Considerations on the Focus of a Nursing Diagnosis
We can all probably agree that the most critical part of a diagnosis is the focus – the human response that is being identified.
In the past, we had a focus term that mirrored the diagnosis label for every diagnosis, meaning that we had 170 terms! This is not helpful when a nurse is trying to identify a pattern in patient data that is not familiar, nor is it helpful for machine-readable tools that provide decision support to nurses.
Revising this Axis was without a doubt the most difficult part of this work, and it took us understanding that the terms in the axis do not have to be identical to the terms in the diagnosis label. They need to represent the human response, but do not need to be identical to the label terms.
With this new understanding in mind, we opted on a two-part focus, with the first part being a broader term (required) and the second being more granular (optional-used if it provides more clarity to the focus). This enabled us to reduce the terms to 24 primary foci and 71 secondary foci.
For the primary focus, we suggest that this be thought of as the inference that “strikes you first” as you are considering the human response you are identifying in the patient. Let’s look at an example using the diagnosis, decreased activity tolerance (00298). The thought process might be:
Q: “What strikes me about the pattern I am seeing in this individual?”

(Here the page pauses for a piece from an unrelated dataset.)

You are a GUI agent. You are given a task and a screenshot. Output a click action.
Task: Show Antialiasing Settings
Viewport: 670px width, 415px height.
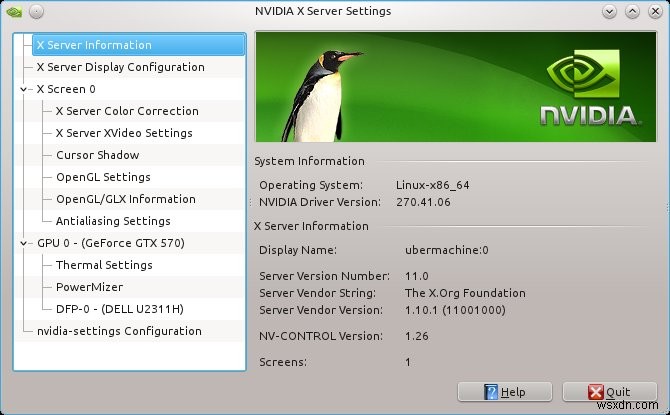[113, 221]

A: “There is an issue with the patient’s energy level.”
Q: “What, specifically, is it about the energy level?”
A: “The patient’s endurance is diminished.”
Therefore, for this diagnosis we have a primary focus of energy level, and a secondary focus of endurance. It should be noted that neither of these axis terms appears in the diagnostic label, decreased activity tolerance. However, the definition of the diagnosis – “Insufficient endurance to complete required or desired daily activities” – is clearly related to energy level and, more specifically, to endurance.
The terms for all axes will be provided in the NANDA International nursing diagnoses: definitions and classification, 2024-2026. It will be an expectation that developers of diagnoses identify the axes that best represent their diagnoses – or recommend additions, if none of our current terms are applicable.
We will provide more information in the coming weeks and months regarding these changes.